Segment Start: DATASET RECORDS

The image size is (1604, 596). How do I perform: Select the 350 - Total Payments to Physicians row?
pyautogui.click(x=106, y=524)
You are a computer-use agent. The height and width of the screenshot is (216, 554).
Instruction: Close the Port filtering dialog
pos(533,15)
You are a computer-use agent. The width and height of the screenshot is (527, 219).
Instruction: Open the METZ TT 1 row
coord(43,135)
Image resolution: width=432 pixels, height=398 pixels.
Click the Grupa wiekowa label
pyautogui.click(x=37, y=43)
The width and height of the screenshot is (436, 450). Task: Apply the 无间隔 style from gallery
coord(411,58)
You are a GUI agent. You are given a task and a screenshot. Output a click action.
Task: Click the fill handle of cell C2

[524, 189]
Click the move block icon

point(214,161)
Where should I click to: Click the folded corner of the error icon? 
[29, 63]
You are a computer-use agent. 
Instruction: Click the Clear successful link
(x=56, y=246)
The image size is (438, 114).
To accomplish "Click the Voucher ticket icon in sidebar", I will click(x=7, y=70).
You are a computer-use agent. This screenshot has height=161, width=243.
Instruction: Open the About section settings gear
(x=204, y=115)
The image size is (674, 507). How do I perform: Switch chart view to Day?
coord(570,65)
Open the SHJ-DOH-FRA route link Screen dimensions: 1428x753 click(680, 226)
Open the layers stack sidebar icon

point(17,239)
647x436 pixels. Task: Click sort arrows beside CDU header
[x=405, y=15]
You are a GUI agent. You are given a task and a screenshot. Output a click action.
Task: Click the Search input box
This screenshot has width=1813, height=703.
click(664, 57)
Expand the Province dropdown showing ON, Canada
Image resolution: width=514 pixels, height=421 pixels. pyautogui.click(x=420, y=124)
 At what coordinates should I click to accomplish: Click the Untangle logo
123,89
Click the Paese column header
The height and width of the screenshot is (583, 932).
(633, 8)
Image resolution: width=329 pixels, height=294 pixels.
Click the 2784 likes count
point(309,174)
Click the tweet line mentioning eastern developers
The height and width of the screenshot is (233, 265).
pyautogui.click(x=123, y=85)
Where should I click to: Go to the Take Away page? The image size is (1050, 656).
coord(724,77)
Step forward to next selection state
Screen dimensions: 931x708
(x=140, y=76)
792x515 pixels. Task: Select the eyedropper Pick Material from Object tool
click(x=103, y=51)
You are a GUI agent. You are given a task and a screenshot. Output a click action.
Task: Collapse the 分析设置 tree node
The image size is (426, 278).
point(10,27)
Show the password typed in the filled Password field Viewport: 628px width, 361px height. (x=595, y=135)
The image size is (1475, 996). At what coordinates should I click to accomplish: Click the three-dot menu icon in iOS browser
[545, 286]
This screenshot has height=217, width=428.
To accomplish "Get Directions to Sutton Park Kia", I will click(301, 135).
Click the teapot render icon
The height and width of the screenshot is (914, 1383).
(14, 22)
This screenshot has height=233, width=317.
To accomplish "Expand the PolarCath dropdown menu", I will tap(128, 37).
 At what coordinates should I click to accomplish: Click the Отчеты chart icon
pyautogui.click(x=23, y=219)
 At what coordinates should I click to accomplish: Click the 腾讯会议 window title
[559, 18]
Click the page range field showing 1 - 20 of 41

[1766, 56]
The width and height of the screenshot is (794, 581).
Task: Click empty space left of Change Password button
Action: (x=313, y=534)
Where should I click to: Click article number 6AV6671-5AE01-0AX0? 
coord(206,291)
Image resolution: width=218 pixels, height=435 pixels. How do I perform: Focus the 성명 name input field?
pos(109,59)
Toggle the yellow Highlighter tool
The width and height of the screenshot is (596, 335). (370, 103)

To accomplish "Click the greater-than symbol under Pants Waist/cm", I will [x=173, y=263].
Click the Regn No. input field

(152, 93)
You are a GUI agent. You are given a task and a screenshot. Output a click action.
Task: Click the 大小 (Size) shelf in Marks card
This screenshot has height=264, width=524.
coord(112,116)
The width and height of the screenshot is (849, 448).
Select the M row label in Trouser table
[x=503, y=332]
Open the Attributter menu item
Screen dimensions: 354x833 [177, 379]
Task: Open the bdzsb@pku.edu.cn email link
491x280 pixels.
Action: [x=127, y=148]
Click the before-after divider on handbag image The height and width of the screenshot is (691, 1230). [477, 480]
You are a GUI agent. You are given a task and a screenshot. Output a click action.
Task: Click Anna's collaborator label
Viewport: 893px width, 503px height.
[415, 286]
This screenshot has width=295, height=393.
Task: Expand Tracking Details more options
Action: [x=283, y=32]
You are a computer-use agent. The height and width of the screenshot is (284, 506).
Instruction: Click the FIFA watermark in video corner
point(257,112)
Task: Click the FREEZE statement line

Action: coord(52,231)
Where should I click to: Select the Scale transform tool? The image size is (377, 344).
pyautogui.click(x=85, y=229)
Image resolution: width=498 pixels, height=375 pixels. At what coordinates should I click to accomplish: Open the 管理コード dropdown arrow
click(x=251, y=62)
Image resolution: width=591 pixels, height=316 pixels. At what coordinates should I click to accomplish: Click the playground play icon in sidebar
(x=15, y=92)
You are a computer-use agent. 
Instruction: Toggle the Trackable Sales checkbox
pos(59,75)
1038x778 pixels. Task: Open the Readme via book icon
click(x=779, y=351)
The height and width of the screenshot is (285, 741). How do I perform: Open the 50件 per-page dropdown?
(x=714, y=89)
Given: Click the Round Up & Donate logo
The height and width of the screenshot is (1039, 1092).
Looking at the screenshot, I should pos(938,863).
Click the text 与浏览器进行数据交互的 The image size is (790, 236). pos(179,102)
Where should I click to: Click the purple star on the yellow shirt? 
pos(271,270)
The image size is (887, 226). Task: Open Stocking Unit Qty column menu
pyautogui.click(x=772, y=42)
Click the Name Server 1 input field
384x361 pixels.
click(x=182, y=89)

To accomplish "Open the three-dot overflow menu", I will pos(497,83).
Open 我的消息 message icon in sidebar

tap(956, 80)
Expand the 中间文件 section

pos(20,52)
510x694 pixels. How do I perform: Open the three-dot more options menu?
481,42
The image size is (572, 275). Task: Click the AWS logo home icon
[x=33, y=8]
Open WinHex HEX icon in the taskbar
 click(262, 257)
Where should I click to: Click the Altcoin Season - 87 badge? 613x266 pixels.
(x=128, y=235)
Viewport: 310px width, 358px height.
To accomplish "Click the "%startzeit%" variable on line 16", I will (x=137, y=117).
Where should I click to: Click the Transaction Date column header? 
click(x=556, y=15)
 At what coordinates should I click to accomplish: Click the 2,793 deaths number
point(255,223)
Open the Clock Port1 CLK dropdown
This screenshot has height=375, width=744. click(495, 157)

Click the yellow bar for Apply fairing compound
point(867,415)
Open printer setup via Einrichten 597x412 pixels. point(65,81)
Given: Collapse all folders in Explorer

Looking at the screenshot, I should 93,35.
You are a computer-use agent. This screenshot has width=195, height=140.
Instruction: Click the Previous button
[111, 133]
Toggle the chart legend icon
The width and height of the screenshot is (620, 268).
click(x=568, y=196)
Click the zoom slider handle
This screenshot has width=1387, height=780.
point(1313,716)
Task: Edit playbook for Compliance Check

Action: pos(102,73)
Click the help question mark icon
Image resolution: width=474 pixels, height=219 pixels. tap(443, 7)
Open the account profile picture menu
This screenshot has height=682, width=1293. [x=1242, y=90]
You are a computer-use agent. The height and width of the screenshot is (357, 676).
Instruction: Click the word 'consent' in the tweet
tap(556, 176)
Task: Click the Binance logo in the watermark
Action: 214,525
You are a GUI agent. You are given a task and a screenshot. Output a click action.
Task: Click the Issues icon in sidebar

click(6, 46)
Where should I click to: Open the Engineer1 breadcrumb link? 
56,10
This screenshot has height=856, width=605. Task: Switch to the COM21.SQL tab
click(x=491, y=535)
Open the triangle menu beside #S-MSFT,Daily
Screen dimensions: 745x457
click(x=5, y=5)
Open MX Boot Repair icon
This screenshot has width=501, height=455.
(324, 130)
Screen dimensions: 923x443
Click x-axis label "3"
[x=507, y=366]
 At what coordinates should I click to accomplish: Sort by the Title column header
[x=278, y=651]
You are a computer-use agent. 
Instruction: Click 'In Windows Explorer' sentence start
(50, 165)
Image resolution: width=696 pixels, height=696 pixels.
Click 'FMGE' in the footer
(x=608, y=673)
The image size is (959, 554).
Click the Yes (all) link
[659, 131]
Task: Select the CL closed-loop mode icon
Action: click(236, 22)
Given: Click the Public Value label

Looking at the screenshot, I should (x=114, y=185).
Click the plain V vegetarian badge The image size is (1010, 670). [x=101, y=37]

Segment End: DATASET RECORDS

WHAT THIS TASK INVOLVES → Lines from the entries that contain the string "computer" are what must be copied.

YOUR RESPONSE →
You are a computer-use agent. The height and width of the screenshot is (216, 554).
You are a computer-use agent. The width and height of the screenshot is (527, 219).
You are a computer-use agent. 
You are a computer-use agent. This screenshot has height=161, width=243.
You are a computer-use agent. The height and width of the screenshot is (284, 506).
You are a computer-use agent. 
You are a computer-use agent. This screenshot has width=195, height=140.
You are a computer-use agent. The height and width of the screenshot is (357, 676).
You are a computer-use agent. 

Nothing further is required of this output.